An image (NASA, ESA, CSA, STScI. Image processing: Alyssa Pagan (STScI)) captured by the James Webb Space Telescope portrays Arp 220, a galaxy that is the result, still not fully completed, of a galaxy merger. Intense processes are ongoing within this new galaxy as a consequence, starting with a remarkable star formation activity. X-ray emissions detected by other instruments suggest the presence of an active galactic nucleus. These are activities connected to its nature as an ultraluminous infrared galaxy (ULIRG) whose emissions allowed Webb to capture many new details.
Many examples of galaxy mergers in various stages are known and among them, Arp 220 is a case where that process is almost completed. Astronomers studied this galaxy about 250 million light years from Earth with many instruments to try to understand the final consequences of a galaxy merger between two spiral galaxies whose beginning was estimated at about 700 million years ago.
Arp 220’s extreme infrared brightness, estimated at over a trillion suns, made it an ideal object of study with instruments that are sensitive in that electromagnetic band such as the Hubble Space Telescope in recent decades and now with the James Webb Space Telescope as well.
The merger between two galaxies can generate shock waves due to the gravitational effects exerted on the clouds of gas and dust inside them. The consequence is the triggering of new star formation processes. In Arp 220, this type of process was intense making the new galaxy of the type called starburst exactly due to the remarkable star formation.
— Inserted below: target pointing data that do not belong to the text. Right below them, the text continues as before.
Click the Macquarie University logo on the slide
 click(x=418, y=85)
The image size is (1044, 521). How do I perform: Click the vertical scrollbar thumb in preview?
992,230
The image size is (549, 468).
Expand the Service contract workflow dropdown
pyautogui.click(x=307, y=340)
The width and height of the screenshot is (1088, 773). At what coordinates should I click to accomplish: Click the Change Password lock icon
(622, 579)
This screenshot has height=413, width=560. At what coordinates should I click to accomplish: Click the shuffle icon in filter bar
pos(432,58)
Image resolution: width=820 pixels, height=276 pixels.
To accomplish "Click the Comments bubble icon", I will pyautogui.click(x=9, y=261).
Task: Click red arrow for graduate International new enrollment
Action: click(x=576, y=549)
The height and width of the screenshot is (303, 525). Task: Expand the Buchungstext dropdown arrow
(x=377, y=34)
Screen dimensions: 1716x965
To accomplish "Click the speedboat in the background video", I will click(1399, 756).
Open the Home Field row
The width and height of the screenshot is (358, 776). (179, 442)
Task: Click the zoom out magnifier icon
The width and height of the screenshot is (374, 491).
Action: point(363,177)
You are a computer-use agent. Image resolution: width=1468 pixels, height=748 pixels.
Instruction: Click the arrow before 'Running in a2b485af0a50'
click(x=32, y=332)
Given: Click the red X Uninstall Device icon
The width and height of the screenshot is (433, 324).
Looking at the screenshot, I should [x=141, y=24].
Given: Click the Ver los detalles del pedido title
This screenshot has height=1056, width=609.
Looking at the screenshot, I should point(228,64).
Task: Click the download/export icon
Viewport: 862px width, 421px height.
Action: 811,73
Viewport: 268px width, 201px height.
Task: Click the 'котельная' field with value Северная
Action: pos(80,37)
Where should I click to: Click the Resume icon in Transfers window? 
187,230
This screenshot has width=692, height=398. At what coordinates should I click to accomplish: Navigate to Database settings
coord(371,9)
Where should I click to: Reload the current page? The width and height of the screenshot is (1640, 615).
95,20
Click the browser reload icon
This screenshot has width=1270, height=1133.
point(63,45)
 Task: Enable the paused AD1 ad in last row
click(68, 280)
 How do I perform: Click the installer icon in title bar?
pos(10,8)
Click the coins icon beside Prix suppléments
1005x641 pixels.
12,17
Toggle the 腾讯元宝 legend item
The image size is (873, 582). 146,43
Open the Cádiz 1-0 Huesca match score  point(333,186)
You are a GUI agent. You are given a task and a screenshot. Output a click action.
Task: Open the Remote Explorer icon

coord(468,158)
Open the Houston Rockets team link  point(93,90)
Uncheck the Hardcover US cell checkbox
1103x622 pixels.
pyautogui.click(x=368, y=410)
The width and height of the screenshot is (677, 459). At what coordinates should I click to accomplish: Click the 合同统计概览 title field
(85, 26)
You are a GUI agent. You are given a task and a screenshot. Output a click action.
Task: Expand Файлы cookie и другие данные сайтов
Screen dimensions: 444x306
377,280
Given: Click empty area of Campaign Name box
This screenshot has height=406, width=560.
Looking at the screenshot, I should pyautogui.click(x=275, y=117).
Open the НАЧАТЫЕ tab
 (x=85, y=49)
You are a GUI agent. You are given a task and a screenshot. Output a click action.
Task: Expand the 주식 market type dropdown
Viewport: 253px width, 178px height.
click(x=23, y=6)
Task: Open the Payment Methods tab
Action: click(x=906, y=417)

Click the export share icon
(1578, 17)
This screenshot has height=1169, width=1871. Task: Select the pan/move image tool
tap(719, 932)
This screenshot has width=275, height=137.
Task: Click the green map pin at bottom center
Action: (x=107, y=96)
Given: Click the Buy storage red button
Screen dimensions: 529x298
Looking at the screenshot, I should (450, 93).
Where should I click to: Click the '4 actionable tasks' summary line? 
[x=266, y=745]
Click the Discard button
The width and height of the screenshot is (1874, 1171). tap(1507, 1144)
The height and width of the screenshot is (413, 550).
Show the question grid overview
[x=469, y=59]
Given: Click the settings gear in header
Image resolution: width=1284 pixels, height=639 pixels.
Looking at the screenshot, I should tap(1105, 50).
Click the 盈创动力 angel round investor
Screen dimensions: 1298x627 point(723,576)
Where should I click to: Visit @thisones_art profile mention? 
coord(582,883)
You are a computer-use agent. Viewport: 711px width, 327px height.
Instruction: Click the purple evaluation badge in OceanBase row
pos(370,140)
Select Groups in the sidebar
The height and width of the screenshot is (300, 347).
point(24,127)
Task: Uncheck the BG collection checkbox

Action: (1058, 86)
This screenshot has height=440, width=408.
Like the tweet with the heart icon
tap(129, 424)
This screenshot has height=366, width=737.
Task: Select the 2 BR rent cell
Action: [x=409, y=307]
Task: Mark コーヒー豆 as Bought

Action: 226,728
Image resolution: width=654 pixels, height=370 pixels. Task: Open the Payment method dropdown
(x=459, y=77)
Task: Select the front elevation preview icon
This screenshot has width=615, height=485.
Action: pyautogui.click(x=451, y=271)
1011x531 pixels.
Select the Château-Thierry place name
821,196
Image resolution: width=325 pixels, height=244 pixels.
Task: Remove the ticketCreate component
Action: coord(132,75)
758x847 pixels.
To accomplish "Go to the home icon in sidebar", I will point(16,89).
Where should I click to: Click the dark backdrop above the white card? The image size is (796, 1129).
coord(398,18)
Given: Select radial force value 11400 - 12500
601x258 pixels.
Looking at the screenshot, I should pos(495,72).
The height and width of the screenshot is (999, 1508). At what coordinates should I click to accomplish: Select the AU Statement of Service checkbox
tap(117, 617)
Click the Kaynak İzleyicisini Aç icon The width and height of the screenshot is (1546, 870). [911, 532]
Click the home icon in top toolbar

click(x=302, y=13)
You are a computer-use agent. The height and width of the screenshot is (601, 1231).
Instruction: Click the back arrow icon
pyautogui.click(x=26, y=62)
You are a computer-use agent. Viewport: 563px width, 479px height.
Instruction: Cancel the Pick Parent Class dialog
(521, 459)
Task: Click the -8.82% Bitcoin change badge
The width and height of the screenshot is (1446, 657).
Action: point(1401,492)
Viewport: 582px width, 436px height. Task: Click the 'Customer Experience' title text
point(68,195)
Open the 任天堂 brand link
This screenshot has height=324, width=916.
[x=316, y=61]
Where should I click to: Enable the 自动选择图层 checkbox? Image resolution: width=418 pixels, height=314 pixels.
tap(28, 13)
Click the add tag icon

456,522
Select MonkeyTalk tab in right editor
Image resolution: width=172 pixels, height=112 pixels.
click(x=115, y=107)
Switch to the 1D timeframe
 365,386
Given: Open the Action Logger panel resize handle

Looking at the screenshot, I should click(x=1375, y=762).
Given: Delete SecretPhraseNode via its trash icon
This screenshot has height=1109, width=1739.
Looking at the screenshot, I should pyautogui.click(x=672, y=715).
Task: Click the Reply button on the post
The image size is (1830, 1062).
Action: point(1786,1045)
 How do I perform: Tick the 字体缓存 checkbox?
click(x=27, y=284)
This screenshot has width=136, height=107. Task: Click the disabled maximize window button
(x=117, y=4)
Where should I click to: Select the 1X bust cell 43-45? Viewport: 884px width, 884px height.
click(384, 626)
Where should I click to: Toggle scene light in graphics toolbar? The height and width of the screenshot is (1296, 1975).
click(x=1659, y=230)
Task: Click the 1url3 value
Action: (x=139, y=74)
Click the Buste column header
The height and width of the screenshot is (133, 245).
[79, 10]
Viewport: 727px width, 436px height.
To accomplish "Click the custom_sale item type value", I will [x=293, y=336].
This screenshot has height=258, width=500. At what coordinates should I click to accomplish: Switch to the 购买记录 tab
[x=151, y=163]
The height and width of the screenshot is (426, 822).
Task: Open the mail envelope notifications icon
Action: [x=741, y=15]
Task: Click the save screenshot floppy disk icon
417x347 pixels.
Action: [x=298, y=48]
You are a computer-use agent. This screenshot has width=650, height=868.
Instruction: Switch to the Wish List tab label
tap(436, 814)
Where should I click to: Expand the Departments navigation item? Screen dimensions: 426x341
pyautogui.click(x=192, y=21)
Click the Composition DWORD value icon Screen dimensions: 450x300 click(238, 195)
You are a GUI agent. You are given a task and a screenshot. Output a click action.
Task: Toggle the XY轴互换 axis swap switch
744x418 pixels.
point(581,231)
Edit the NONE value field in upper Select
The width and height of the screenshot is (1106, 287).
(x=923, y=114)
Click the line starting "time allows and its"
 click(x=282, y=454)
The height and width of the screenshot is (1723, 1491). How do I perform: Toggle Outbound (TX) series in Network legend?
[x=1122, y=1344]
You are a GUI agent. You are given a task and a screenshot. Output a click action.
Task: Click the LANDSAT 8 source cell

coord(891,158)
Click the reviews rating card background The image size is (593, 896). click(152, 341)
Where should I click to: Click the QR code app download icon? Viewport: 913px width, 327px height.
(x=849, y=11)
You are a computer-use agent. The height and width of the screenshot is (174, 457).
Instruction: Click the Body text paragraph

About 200 large star clusters were spotted in a region about 5,000 light-years across. They were formed thanks to an enormous amount of gas, estimated at an order of magnitude similar to that of the entire Milky Way concentrated in a volume that is very small from an astronomical point of view.
Arp 220 is the most common designation for this galaxy and derives from its inclusion in the atlas of peculiar galaxies by astronomer Halton Arp. That inclusion is due to the fact that its shape hasn’t reached a new equilibrium yet, so is still irregular. The two cores of the original galaxies are still separated and we see them about 1,200 light-years apart. Each of them has a star-forming ring that the James Webb Space Telescope detects thanks to their strong infrared emissions.
James Webb Space Telescope’s The Near-Infrared Camera (NIRCam) and Mid-Infrared Instrument (MIRI) instruments captured many new details that are useful to astronomers to better understand the processes in the final phase of the galaxy merger in progress in Arp 220. The intense star formation has been under study for years thanks to previous observations and the new images of the central area of the new galaxy will help to understand if it actually contains an active galactic nucleus and if that’s the case if the merger contributed to the activity of one of the supermassive black holes of the progenitor galaxies.